Source records:
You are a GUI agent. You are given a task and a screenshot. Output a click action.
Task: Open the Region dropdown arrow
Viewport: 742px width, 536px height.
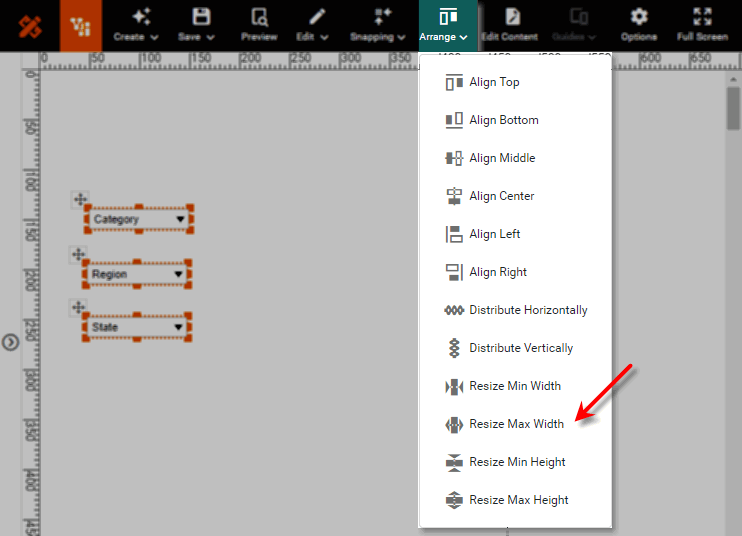click(x=179, y=274)
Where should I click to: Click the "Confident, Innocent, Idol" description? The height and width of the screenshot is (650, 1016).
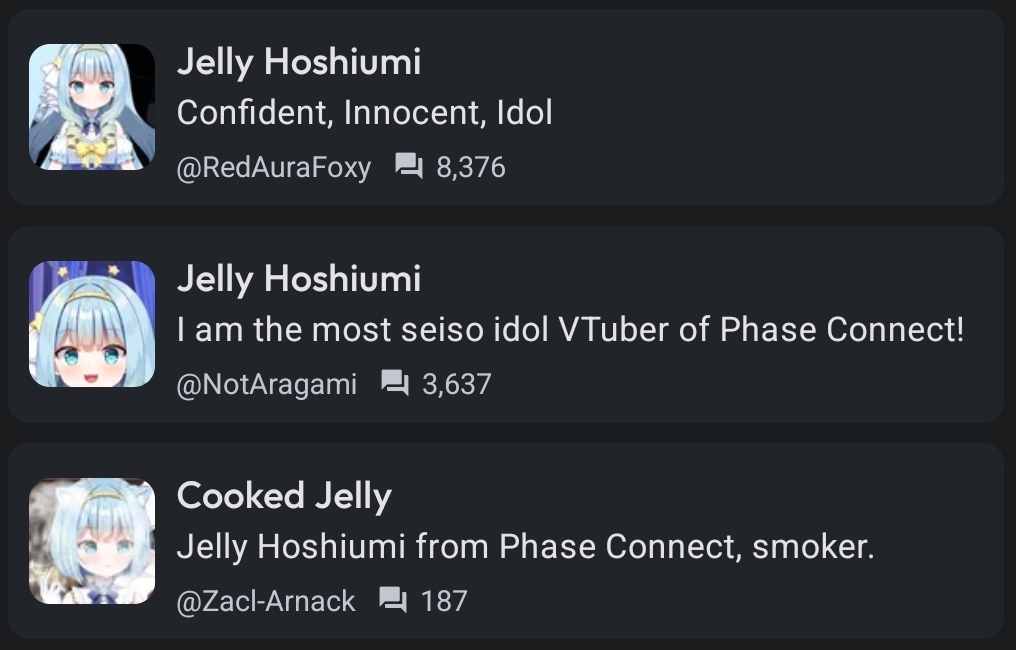pos(364,113)
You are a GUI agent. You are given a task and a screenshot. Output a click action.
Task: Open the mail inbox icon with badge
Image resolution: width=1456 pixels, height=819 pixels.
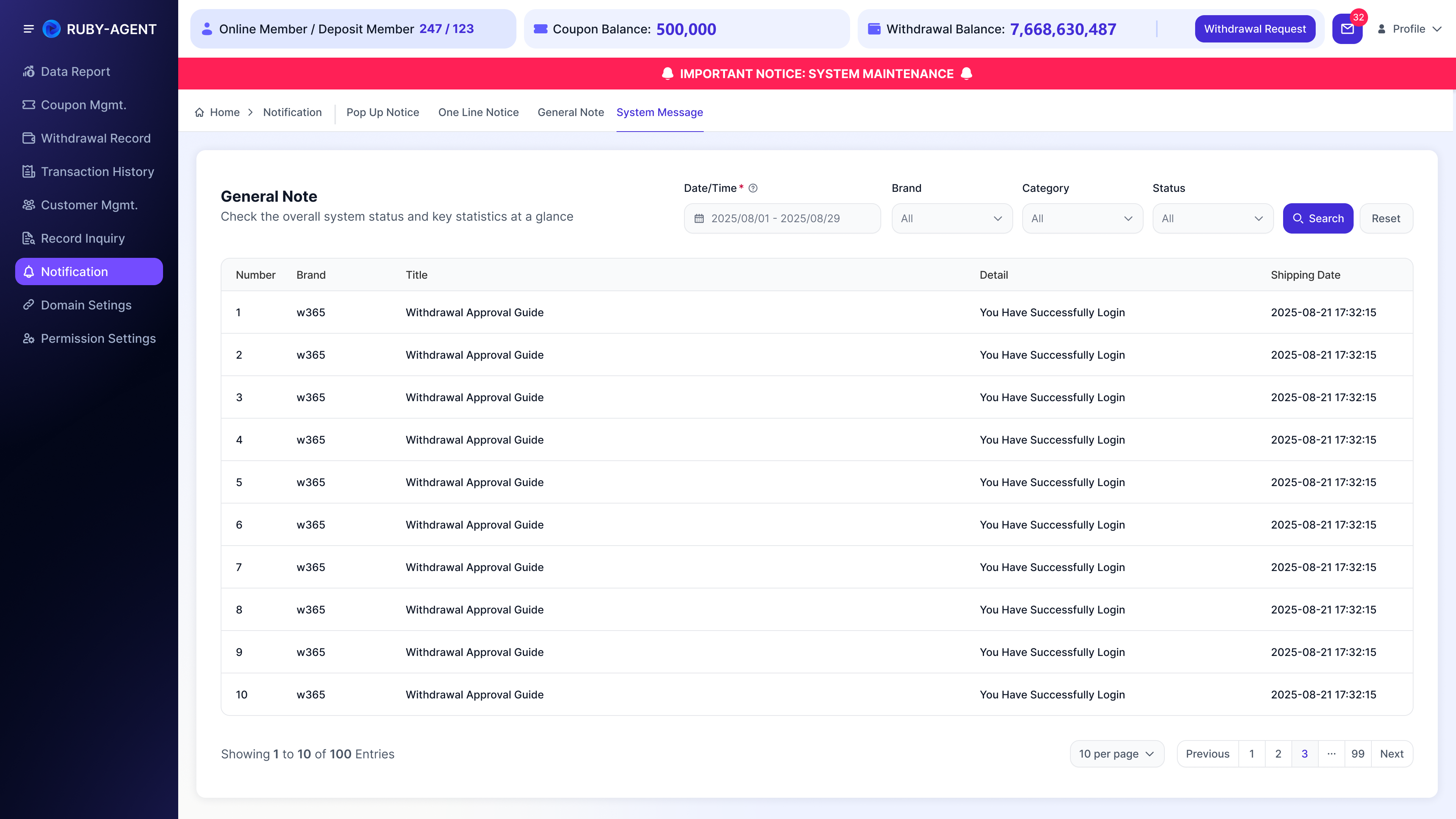(x=1348, y=29)
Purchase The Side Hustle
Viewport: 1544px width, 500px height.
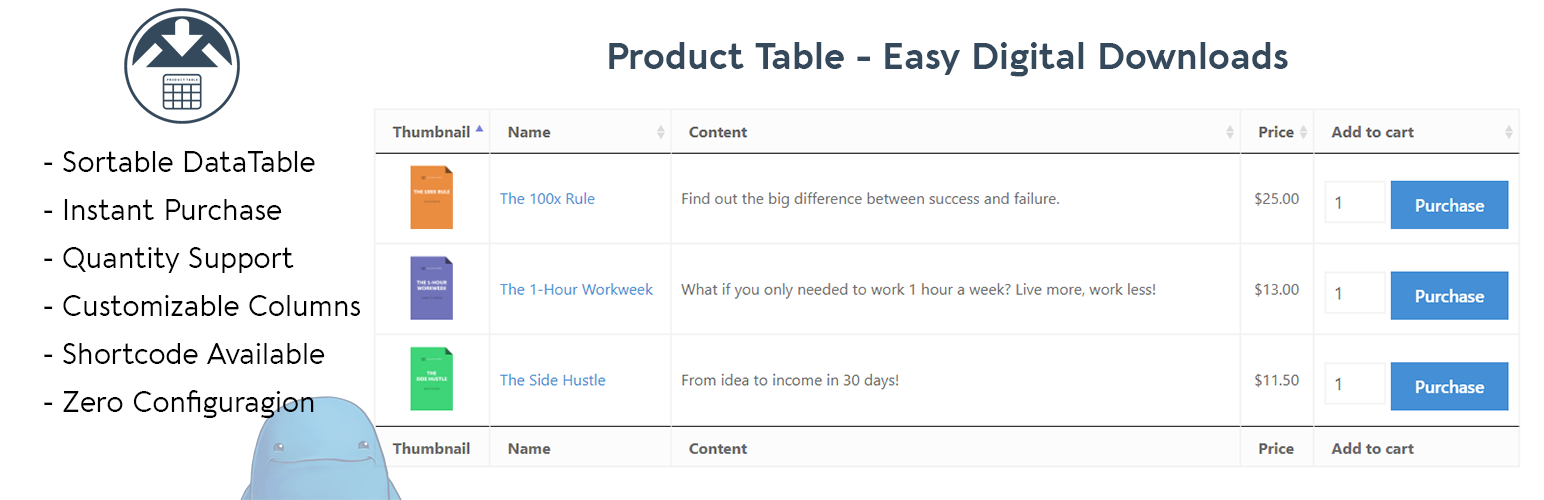pos(1448,387)
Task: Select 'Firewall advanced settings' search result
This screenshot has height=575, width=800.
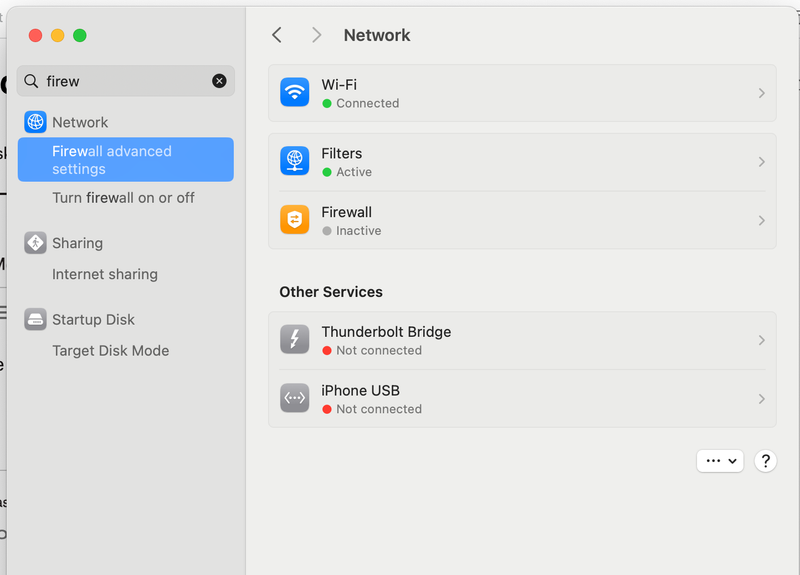Action: point(125,160)
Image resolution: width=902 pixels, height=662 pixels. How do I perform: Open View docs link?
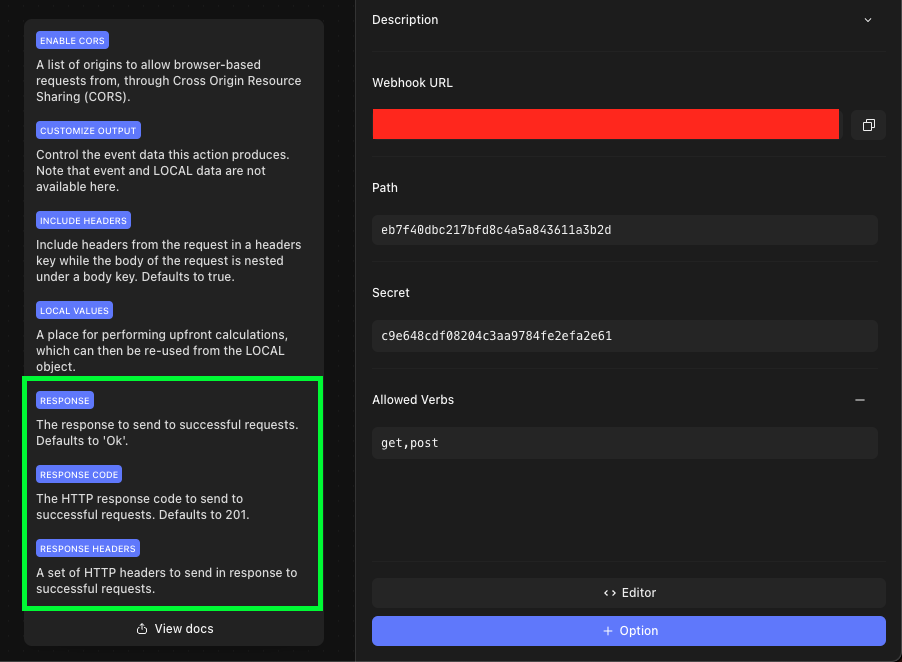[x=174, y=629]
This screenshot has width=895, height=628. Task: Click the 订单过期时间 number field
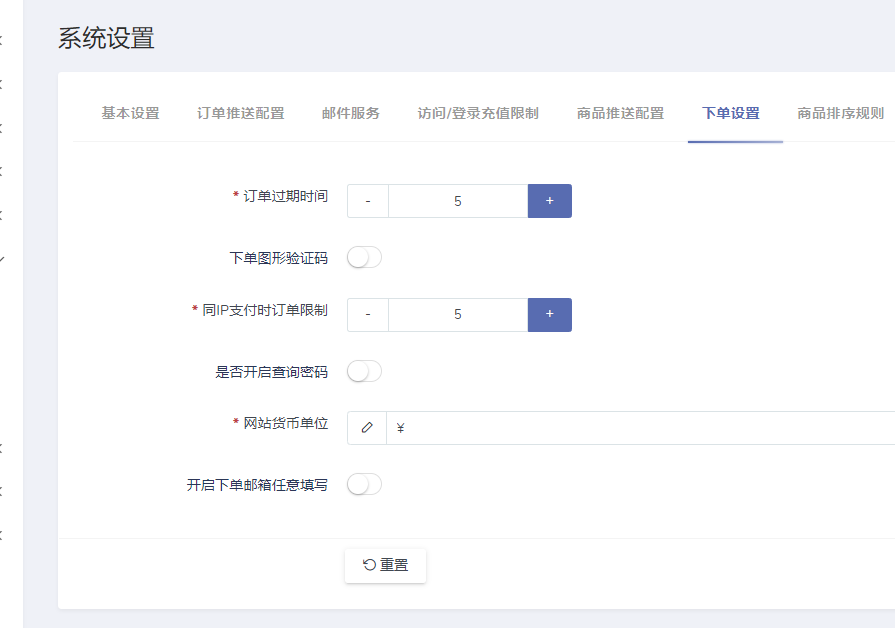point(458,201)
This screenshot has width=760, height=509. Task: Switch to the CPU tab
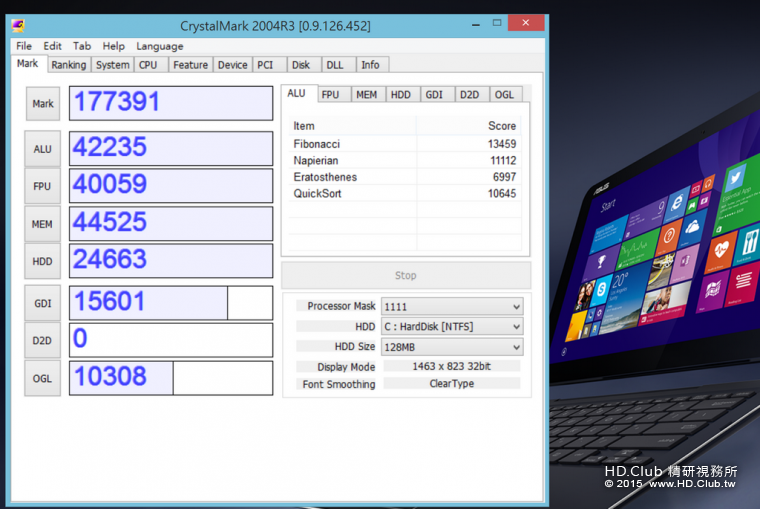[x=147, y=65]
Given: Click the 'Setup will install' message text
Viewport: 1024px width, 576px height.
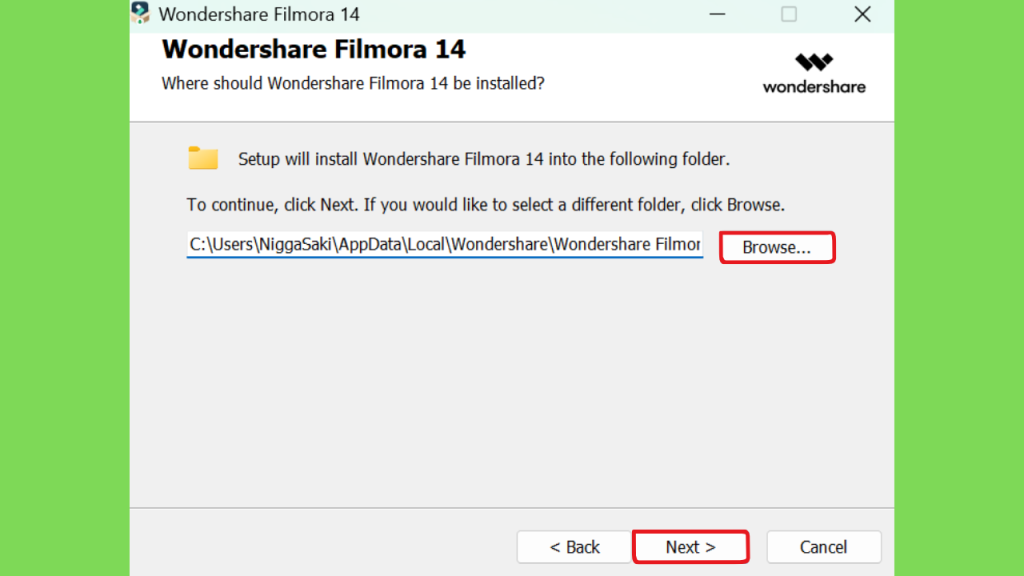Looking at the screenshot, I should point(484,159).
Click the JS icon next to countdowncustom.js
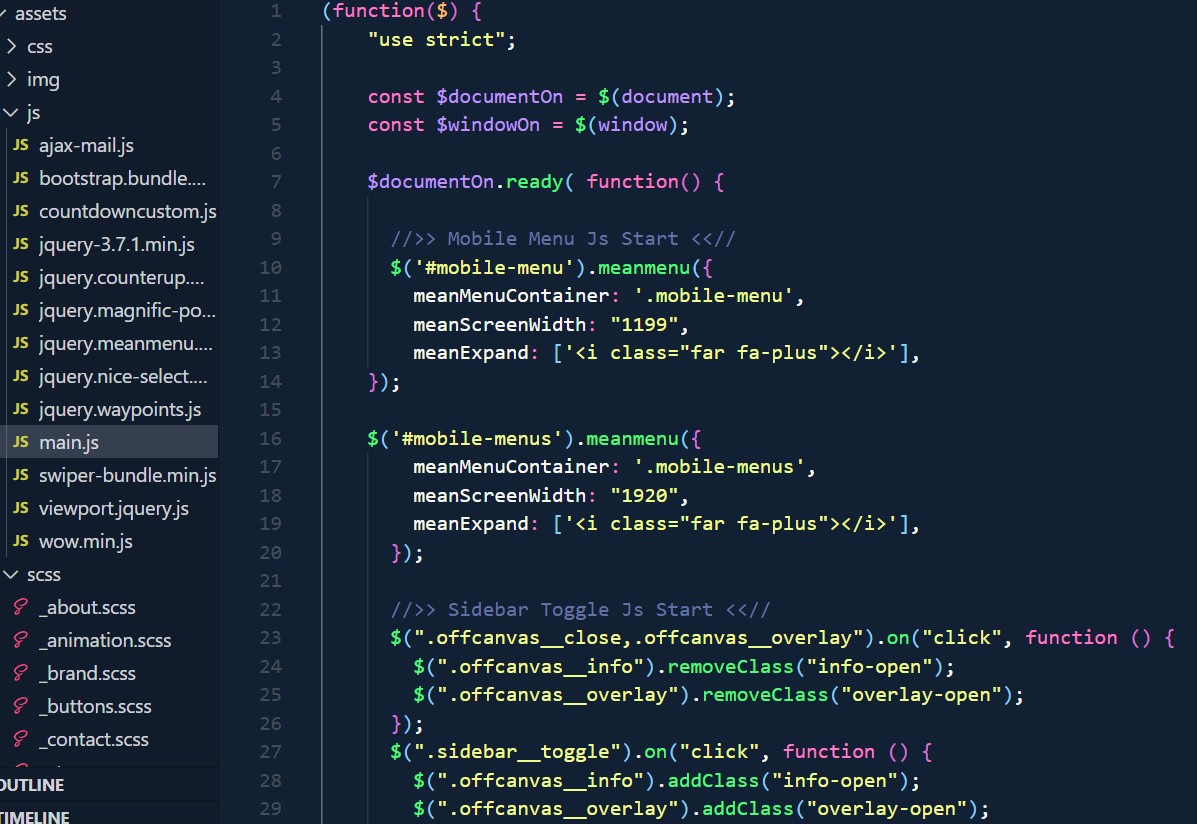 [20, 212]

WORK ORDER: Return all the lines above exactly; none of the pictures should appear.

RESULT FOR THIS TASK:
You are a GUI agent. You are given a task and a screenshot. Output a click action.
Task: Open the Region dropdown arrow
Viewport: 742px width, 536px height.
click(x=179, y=274)
Where should I click to: Click the "Confident, Innocent, Idol" description? The height and width of the screenshot is (650, 1016).
pos(364,113)
You are a GUI agent. You are given a task and a screenshot. Output a click action.
Task: Open the mail inbox icon with badge
Image resolution: width=1456 pixels, height=819 pixels.
(x=1348, y=29)
Purchase The Side Hustle
Viewport: 1544px width, 500px height.
pos(1448,387)
Task: Select 'Firewall advanced settings' search result
This screenshot has height=575, width=800.
Action: point(125,160)
Image resolution: width=902 pixels, height=662 pixels. How do I perform: Open View docs link?
[x=174, y=629]
This screenshot has width=895, height=628. Task: Click the 订单过期时间 number field
point(458,201)
This screenshot has width=760, height=509. Task: Switch to the CPU tab
[x=147, y=65]
Given: Click the 'Setup will install' message text
Viewport: 1024px width, 576px height.
Looking at the screenshot, I should point(484,159).
Click the JS icon next to countdowncustom.js
 [20, 212]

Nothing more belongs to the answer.